Written by Dodge Data & Analytics on April 21, 2021
In a reversal of the infrastructure sector’s initial general hesitance to switch from two-dimensional drawings to BIM, the last couple of years have seen a growing client appetite for taking BIM to the next level through data- and analytics-driven digital twins, according to Cory Dippold, a vice president in Mott MacDonald’s New York office who heads the company’s new Digital Twin solutions group in North America. “We’re pushing against an open door,” he says.
What is a Digital Twin?
Digital twins are data-animated 3D models of real-world assets. They generate value over the lifecycle of the asset, from design and construction through operations and maintenance, by generating insights that inform decisions to improve outcomes in the physical world.
What distinguishes a digital twin from any other model is its near-live link to its real-world twin.
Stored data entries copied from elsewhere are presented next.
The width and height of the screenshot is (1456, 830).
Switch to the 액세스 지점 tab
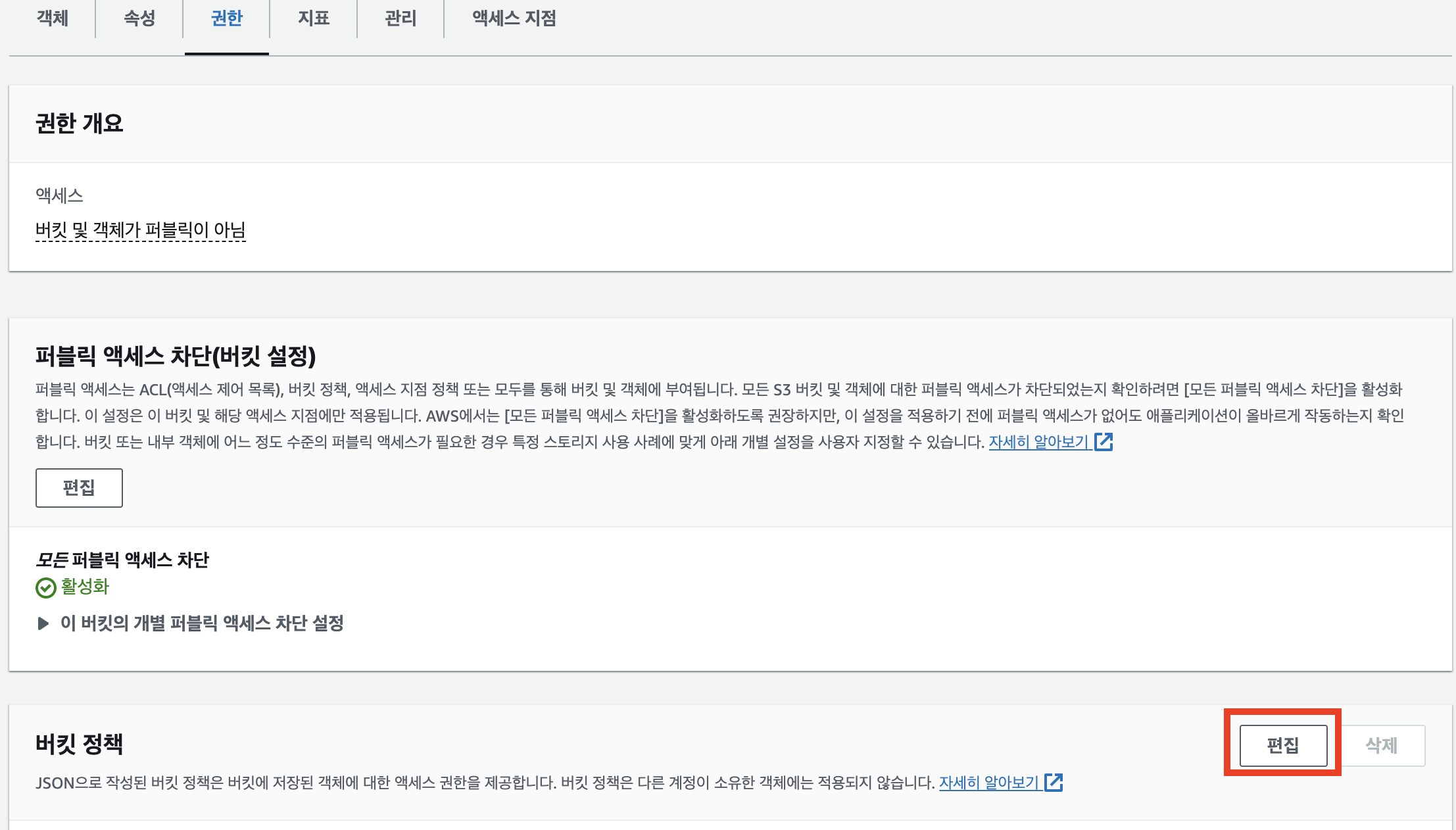click(514, 18)
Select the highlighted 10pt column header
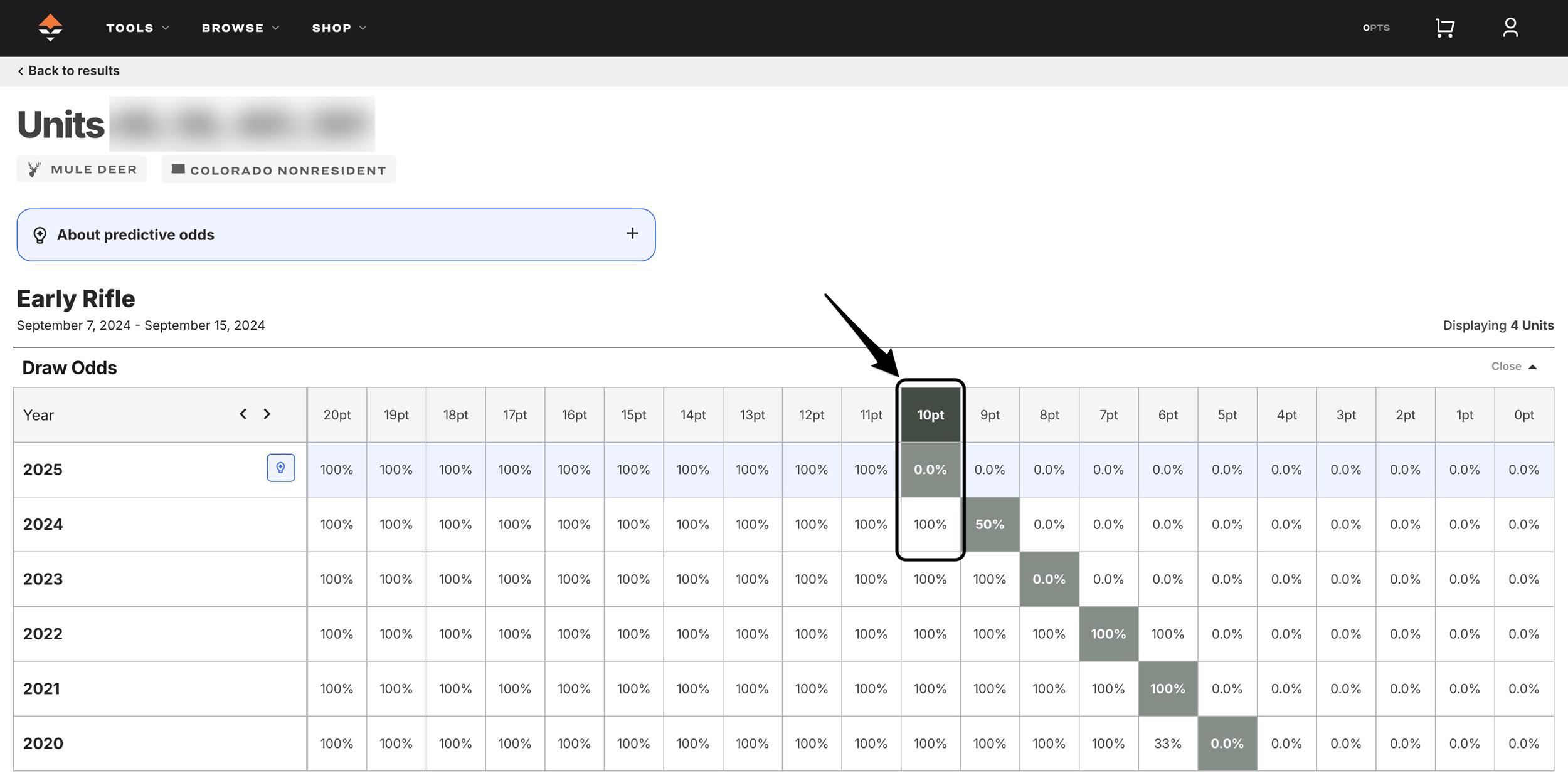This screenshot has width=1568, height=783. [x=930, y=414]
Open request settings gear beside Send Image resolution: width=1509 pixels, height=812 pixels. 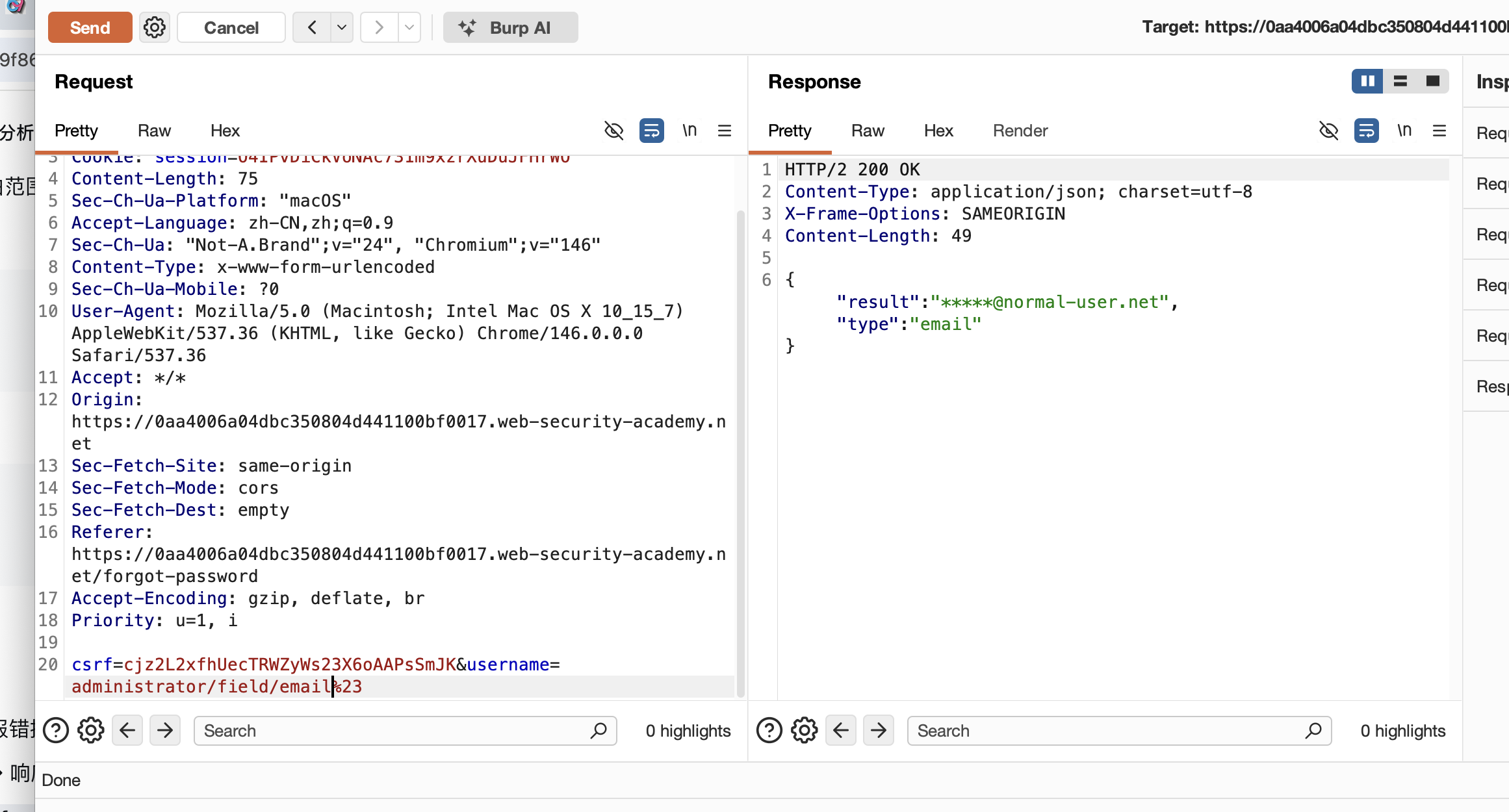coord(155,27)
The digital entity is continually updated with data federated from a variety of sources—sensors, SCADA systems, customer billings, images, drone or laser surveys, GPS, manufacturers’ data and others—so that it always offers a realistic representation of the asset (or process or system) as it evolves through time.
The twinning sets up a feedback loop in which information flows from the physical asset to the digital version. There data is cleaned, structured and analyzed to generate insights, which lead to decisions that travel back to the physical asset in the form of interventions. The interventions lead to outcomes, which generate data, and the cycle begins again.
Project types that are especially well positioned to benefit from having a digital twin share some common characteristics, says Dippold. They are often logistically complicated, they may generate high volumes of real-time data, their shut-downs could be operationally difficult and physical access may be limited, where downtime carries significant costs—common traits in the infrastructure sector. Waiting to react can prove expensive compared with proactive interventions.
Guiding Principles for Digital Twin Use
According to the Gemini Principles, a digital twin must first have a clear purpose: It must be used to deliver genuine public benefit in perpetuity; it must enable value creation and performance improvement; and it must provide determinable insight into the built environment. Second, it must be trustworthy: It must enable security and be secure in itself; it must be as open as possible and it must be built on data of an appropriate quality. And third, it must function effectively: It must be based on a standard connected environment; it must have clear ownership, governance and regulation; and it must be able to adapt as technology and society evolve. Figures from Deloitte and the UK Office of National Statistics suggest that greater data sharing could release an additional £7 billion per year of benefits across the UK’s infrastructure sectors, equivalent to 25% of total spend. The Gemini Principles aim to provide an industrywide foundation for realizing that value.
How to Unlock the Value of Digital Twin Technology
Unlocking value for clients entails a choice as to which of two types of digital twin will best serve a given project. The first type is purpose-built to address specific issues in an existing asset. This twin does not need to represent every part, piece and component; rather, it needs to model the elements that are engaged in the problem and to incorporate the datasets that are pertinent to solving it. The second type is a comprehensive representation of an asset from first principles. Its developers may not be able to anticipate all of the ways the entity will be used to optimize a project’s construction, management and maintenance, but they design the model from the get-go to allow it to contribute to the full gamut of possibilities.
Even though industry interest in the potential of digital twin technology is increasing, some challenges to broad uptake remain. “One of the early obstacles for all of us will be to prove the business case: that the digital twin can provide more value than the cost of creating it,” says Dippold. Although, he adds, new service delivery models will likely lower the barrier. For example, rather than the transactional model in which clients pay upfront for the development of a digital twin as a product, structuring the relationship as a subscription to a service could offer a low-risk alternative. In this case, the provider creates a twin and runs analytics to which the client buys access on a predictable cost model.
And while examples that have paid for themselves dollar-for-dollar in construction economies or operational savings may take a while to find, a reduced risk of catastrophic failure, improved workforce safety or information taken out of file cabinets and structured to become searchable, functional and actionable all represent significant forms of value beyond a dollar-for-dollar equivalence. As infrastructure projects contemplate the adoption of a digital twin, “the name of the game is not necessarily money,” says Dippold. “It’s value.”